My request to world leaders is that our environment remain in good shape. My call to the developed world is that they should take care when it comes to us. We want a future where we can live peacefully with our children. [World leaders] should think about us. They should limit their activities that cause climate change. They should be reducing these activities, and think about our benefits so we would be able to lead a good life in this world.”
Helena Bilkish, a Bangladeshi woman speaking about the effects of climate change on people living in Bangladesh, March 8, 2019
Many of the most effective adaptation efforts in Bangladesh have originated within poor communities. The dedication and knowledge of these communities have resulted in small scale adaptation efforts that have made Bangladesh a leader in the field. Ranging from floating farms that defy the restrictions of limited land to innovations in how homes are built to resist flooding, adaptation in Bangladesh has been an astounding example of community-led development.
In Kundetar Village, for example, a committee of local women has partnered with Gana Unnayan Kendra (a local NGO) and Oxfam to establish more effective disaster preparedness. These women have created a local network within their community for anticipating extreme weather events. They constantly listen to both Bangladeshi and foreign radio stations for any indication that bad weather could be approaching. If they do expect extreme weather, the women place important tools and resources in high places so they are accessible if flooding occurs.
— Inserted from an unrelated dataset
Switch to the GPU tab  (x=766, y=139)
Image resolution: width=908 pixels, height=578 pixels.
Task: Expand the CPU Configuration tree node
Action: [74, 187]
An important benefit of locally-led adaptation is that it is defined by the very people who are experiencing the problems. This has not necessarily been the case with the national climate change response in Bangladesh. When creating its NAPA, the Bangladeshi government failed to adequately involve local populations in its deliberations. As a result, the priorities of the NAPA did not directly match the priorities of the Bangladeshi people, particularly the poor. Local efforts allow people to engage in adaptation in a way that aligns with their needs and interests. Local adaptation strategies also tend to be more easily shared because they are communal in nature and require the participation of all local inhabitants.
It’s difficult for the people of many countries like Bangladesh to face the double burden of poverty and impacts of climate change.... For the sake of sustainability of environment and development, we need to act now without delay, individually, locally, nationally, regionally, and globally.”
Prime Minister Sheikh Hasina of Bangladesh, 2013
Local adaptation efforts are not sufficient in the fight against global climate change. There are often funding shortages for the widespread use of adaptation techniques, and poor, local communities often lack the political power to demand climate change policy from the national government or international community. Furthermore, these populations often cannot implement many climate change mitigation strategies because they are responsible for so little of the world’s greenhouse gas emissions.